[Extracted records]
• • • • •

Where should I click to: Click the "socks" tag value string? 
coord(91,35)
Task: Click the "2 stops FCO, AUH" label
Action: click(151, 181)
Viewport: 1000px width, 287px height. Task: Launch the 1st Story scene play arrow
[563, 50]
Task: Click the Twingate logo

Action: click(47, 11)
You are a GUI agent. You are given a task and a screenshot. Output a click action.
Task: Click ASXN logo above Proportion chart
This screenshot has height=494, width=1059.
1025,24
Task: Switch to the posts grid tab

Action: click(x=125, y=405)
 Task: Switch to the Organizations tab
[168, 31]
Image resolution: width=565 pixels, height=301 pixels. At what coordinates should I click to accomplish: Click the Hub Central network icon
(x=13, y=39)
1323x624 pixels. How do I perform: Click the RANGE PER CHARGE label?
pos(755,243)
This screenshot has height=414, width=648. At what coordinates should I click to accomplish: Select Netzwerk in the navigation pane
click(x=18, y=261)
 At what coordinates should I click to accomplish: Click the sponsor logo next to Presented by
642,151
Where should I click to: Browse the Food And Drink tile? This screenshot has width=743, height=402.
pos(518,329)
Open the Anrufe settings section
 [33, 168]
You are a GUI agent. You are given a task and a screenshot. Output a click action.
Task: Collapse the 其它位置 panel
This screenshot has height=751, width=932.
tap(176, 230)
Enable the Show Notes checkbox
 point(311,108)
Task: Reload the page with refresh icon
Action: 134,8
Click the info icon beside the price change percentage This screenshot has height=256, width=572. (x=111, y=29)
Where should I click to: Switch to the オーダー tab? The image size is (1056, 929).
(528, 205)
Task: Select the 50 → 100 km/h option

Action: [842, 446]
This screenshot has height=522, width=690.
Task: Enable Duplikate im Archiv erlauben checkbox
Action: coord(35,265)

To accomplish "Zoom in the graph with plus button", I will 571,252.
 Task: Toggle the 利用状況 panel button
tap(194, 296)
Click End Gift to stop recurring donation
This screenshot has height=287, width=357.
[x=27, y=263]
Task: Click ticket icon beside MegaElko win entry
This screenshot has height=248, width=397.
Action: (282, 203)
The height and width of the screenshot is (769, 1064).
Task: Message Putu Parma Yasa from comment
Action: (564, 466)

• • • • •

* **YOUR INSTRUCTIONS**
In the records above, locate the line that contains "Task: Switch to the posts grid tab". Repeat it and every line after it, exactly, and nothing else.

* **SOLUTION TO THIS PROBLEM**
Task: Switch to the posts grid tab

Action: click(x=125, y=405)
 Task: Switch to the Organizations tab
[168, 31]
Image resolution: width=565 pixels, height=301 pixels. At what coordinates should I click to accomplish: Click the Hub Central network icon
(x=13, y=39)
1323x624 pixels. How do I perform: Click the RANGE PER CHARGE label?
pos(755,243)
This screenshot has height=414, width=648. At what coordinates should I click to accomplish: Select Netzwerk in the navigation pane
click(x=18, y=261)
 At what coordinates should I click to accomplish: Click the sponsor logo next to Presented by
642,151
Where should I click to: Browse the Food And Drink tile? This screenshot has width=743, height=402.
pos(518,329)
Open the Anrufe settings section
 [33, 168]
You are a GUI agent. You are given a task and a screenshot. Output a click action.
Task: Collapse the 其它位置 panel
This screenshot has height=751, width=932.
tap(176, 230)
Enable the Show Notes checkbox
 point(311,108)
Task: Reload the page with refresh icon
Action: 134,8
Click the info icon beside the price change percentage This screenshot has height=256, width=572. (x=111, y=29)
Where should I click to: Switch to the オーダー tab? The image size is (1056, 929).
(528, 205)
Task: Select the 50 → 100 km/h option

Action: [842, 446]
This screenshot has height=522, width=690.
Task: Enable Duplikate im Archiv erlauben checkbox
Action: coord(35,265)

To accomplish "Zoom in the graph with plus button", I will 571,252.
 Task: Toggle the 利用状況 panel button
tap(194, 296)
Click End Gift to stop recurring donation
This screenshot has height=287, width=357.
[x=27, y=263]
Task: Click ticket icon beside MegaElko win entry
This screenshot has height=248, width=397.
Action: (282, 203)
The height and width of the screenshot is (769, 1064).
Task: Message Putu Parma Yasa from comment
Action: (564, 466)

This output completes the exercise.